> [Provided entries]

=====

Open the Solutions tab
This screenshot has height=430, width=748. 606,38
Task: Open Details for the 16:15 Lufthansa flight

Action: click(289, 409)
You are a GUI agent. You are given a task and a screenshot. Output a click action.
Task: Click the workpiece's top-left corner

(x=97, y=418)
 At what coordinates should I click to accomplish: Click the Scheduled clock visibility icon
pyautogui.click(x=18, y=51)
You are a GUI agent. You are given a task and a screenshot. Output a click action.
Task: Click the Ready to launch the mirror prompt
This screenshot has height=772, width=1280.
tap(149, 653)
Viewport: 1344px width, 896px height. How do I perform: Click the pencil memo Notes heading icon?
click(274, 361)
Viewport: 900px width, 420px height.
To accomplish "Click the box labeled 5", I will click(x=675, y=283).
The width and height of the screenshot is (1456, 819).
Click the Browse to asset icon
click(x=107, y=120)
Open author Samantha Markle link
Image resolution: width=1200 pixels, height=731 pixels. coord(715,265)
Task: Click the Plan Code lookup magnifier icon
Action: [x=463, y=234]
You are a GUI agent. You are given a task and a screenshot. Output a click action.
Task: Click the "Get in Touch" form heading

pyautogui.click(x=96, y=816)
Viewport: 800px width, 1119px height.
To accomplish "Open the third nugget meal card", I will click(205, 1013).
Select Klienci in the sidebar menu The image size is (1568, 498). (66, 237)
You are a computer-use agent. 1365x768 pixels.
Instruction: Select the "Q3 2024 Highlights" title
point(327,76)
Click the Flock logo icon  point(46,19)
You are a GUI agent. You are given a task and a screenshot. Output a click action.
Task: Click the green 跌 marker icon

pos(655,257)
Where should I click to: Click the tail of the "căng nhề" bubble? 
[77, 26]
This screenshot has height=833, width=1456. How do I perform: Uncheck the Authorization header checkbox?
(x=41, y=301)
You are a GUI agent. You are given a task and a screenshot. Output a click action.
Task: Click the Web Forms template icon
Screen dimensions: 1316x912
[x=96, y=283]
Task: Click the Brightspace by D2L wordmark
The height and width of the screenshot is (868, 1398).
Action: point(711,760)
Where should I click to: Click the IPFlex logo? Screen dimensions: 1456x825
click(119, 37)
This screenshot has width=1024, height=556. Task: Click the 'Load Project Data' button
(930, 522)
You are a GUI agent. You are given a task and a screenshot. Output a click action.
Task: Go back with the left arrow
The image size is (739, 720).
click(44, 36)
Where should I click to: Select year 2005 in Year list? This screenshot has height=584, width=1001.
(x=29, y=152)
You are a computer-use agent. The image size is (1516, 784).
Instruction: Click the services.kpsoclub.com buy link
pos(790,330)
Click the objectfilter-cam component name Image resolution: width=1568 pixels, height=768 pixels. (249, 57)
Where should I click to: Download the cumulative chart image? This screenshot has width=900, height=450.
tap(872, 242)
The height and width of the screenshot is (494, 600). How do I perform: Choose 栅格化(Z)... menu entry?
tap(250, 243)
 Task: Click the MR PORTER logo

=====

> [Exercise brief]
Please write out every line of the data exactly.

> [Output of the task]
Open the Solutions tab
This screenshot has height=430, width=748. 606,38
Task: Open Details for the 16:15 Lufthansa flight

Action: click(289, 409)
You are a GUI agent. You are given a task and a screenshot. Output a click action.
Task: Click the workpiece's top-left corner

(x=97, y=418)
 At what coordinates should I click to accomplish: Click the Scheduled clock visibility icon
pyautogui.click(x=18, y=51)
You are a GUI agent. You are given a task and a screenshot. Output a click action.
Task: Click the Ready to launch the mirror prompt
This screenshot has height=772, width=1280.
tap(149, 653)
Viewport: 1344px width, 896px height. How do I perform: Click the pencil memo Notes heading icon?
click(274, 361)
Viewport: 900px width, 420px height.
To accomplish "Click the box labeled 5", I will click(x=675, y=283).
The width and height of the screenshot is (1456, 819).
Click the Browse to asset icon
click(x=107, y=120)
Open author Samantha Markle link
Image resolution: width=1200 pixels, height=731 pixels. coord(715,265)
Task: Click the Plan Code lookup magnifier icon
Action: [x=463, y=234]
You are a GUI agent. You are given a task and a screenshot. Output a click action.
Task: Click the "Get in Touch" form heading

pyautogui.click(x=96, y=816)
Viewport: 800px width, 1119px height.
To accomplish "Open the third nugget meal card", I will click(205, 1013).
Select Klienci in the sidebar menu The image size is (1568, 498). (66, 237)
You are a computer-use agent. 1365x768 pixels.
Instruction: Select the "Q3 2024 Highlights" title
point(327,76)
Click the Flock logo icon  point(46,19)
You are a GUI agent. You are given a task and a screenshot. Output a click action.
Task: Click the green 跌 marker icon

pos(655,257)
Where should I click to: Click the tail of the "căng nhề" bubble? 
[77, 26]
This screenshot has height=833, width=1456. How do I perform: Uncheck the Authorization header checkbox?
(x=41, y=301)
You are a GUI agent. You are given a task and a screenshot. Output a click action.
Task: Click the Web Forms template icon
Screen dimensions: 1316x912
[x=96, y=283]
Task: Click the Brightspace by D2L wordmark
The height and width of the screenshot is (868, 1398).
Action: point(711,760)
Where should I click to: Click the IPFlex logo? Screen dimensions: 1456x825
click(119, 37)
This screenshot has width=1024, height=556. Task: Click the 'Load Project Data' button
(930, 522)
You are a GUI agent. You are given a task and a screenshot. Output a click action.
Task: Go back with the left arrow
The image size is (739, 720).
click(44, 36)
Where should I click to: Select year 2005 in Year list? This screenshot has height=584, width=1001.
(x=29, y=152)
You are a computer-use agent. The image size is (1516, 784).
Instruction: Click the services.kpsoclub.com buy link
pos(790,330)
Click the objectfilter-cam component name Image resolution: width=1568 pixels, height=768 pixels. (249, 57)
Where should I click to: Download the cumulative chart image? This screenshot has width=900, height=450.
tap(872, 242)
The height and width of the screenshot is (494, 600). How do I perform: Choose 栅格化(Z)... menu entry?
tap(250, 243)
 Task: Click the MR PORTER logo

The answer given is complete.